| Challenge |
Can you give the lines below again with "computer-use agent" swapped for "screen-control agent" and everything else left unchanged?

| Extracted data |

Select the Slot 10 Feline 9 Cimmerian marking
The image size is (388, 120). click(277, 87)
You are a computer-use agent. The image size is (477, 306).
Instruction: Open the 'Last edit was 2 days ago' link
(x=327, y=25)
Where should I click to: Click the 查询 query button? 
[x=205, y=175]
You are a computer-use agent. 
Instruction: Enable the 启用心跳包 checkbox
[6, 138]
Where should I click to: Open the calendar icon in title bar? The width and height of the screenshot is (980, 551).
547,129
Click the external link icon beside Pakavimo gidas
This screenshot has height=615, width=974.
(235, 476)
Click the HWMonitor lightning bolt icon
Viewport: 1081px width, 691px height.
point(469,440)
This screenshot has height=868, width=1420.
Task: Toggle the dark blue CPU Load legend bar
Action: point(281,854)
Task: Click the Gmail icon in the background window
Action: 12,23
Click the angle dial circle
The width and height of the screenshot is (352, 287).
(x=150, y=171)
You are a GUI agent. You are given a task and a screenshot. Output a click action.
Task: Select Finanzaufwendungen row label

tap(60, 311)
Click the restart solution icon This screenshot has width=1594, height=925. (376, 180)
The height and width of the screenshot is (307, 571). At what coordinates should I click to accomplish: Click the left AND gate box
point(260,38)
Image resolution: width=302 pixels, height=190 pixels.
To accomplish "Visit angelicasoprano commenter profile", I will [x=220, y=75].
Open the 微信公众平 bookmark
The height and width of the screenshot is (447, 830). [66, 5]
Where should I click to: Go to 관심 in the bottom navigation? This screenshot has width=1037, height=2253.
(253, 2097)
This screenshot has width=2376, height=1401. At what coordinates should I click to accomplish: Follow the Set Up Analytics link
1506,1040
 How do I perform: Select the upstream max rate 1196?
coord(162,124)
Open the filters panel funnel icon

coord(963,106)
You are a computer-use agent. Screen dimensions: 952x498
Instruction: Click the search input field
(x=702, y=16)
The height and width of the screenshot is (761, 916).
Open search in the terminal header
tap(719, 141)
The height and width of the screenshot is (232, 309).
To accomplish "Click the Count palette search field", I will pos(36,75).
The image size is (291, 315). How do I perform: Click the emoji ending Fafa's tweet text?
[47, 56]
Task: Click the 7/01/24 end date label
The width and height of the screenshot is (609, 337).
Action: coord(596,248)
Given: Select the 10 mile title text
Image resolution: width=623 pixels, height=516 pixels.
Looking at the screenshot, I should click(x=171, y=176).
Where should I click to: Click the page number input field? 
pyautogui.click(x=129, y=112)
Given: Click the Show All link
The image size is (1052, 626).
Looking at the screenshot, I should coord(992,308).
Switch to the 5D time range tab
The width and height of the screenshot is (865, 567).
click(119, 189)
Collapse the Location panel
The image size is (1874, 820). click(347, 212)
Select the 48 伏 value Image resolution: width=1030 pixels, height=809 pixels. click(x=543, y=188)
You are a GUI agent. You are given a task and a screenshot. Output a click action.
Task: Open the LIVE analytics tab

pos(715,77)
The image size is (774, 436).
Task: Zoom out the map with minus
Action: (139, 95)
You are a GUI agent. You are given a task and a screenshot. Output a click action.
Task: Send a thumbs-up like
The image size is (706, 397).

| Answer for the task |
Select the Slot 10 Feline 9 Cimmerian marking
The image size is (388, 120). click(277, 87)
You are a screen-control agent. The image size is (477, 306).
Instruction: Open the 'Last edit was 2 days ago' link
(x=327, y=25)
Where should I click to: Click the 查询 query button? 
[x=205, y=175]
You are a screen-control agent. 
Instruction: Enable the 启用心跳包 checkbox
[6, 138]
Where should I click to: Open the calendar icon in title bar? The width and height of the screenshot is (980, 551).
547,129
Click the external link icon beside Pakavimo gidas
This screenshot has height=615, width=974.
(235, 476)
Click the HWMonitor lightning bolt icon
Viewport: 1081px width, 691px height.
point(469,440)
This screenshot has height=868, width=1420.
Task: Toggle the dark blue CPU Load legend bar
Action: point(281,854)
Task: Click the Gmail icon in the background window
Action: 12,23
Click the angle dial circle
The width and height of the screenshot is (352, 287).
(x=150, y=171)
You are a GUI agent. You are given a task and a screenshot. Output a click action.
Task: Select Finanzaufwendungen row label

tap(60, 311)
Click the restart solution icon This screenshot has width=1594, height=925. (376, 180)
The height and width of the screenshot is (307, 571). At what coordinates should I click to accomplish: Click the left AND gate box
point(260,38)
Image resolution: width=302 pixels, height=190 pixels.
To accomplish "Visit angelicasoprano commenter profile", I will [x=220, y=75].
Open the 微信公众平 bookmark
The height and width of the screenshot is (447, 830). [66, 5]
Where should I click to: Go to 관심 in the bottom navigation? This screenshot has width=1037, height=2253.
(253, 2097)
This screenshot has width=2376, height=1401. At what coordinates should I click to accomplish: Follow the Set Up Analytics link
1506,1040
 How do I perform: Select the upstream max rate 1196?
coord(162,124)
Open the filters panel funnel icon

coord(963,106)
You are a screen-control agent. Screen dimensions: 952x498
Instruction: Click the search input field
(x=702, y=16)
The height and width of the screenshot is (761, 916).
Open search in the terminal header
tap(719, 141)
The height and width of the screenshot is (232, 309).
To accomplish "Click the Count palette search field", I will pos(36,75).
The image size is (291, 315). How do I perform: Click the emoji ending Fafa's tweet text?
[47, 56]
Task: Click the 7/01/24 end date label
The width and height of the screenshot is (609, 337).
Action: coord(596,248)
Given: Select the 10 mile title text
Image resolution: width=623 pixels, height=516 pixels.
Looking at the screenshot, I should click(x=171, y=176).
Where should I click to: Click the page number input field? 
pyautogui.click(x=129, y=112)
Given: Click the Show All link
The image size is (1052, 626).
Looking at the screenshot, I should coord(992,308).
Switch to the 5D time range tab
The width and height of the screenshot is (865, 567).
click(119, 189)
Collapse the Location panel
The image size is (1874, 820). click(347, 212)
Select the 48 伏 value Image resolution: width=1030 pixels, height=809 pixels. click(x=543, y=188)
You are a GUI agent. You are given a task and a screenshot. Output a click action.
Task: Open the LIVE analytics tab

pos(715,77)
The image size is (774, 436).
Task: Zoom out the map with minus
Action: (139, 95)
You are a GUI agent. You are given a task and a screenshot. Output a click action.
Task: Send a thumbs-up like
The image size is (706, 397).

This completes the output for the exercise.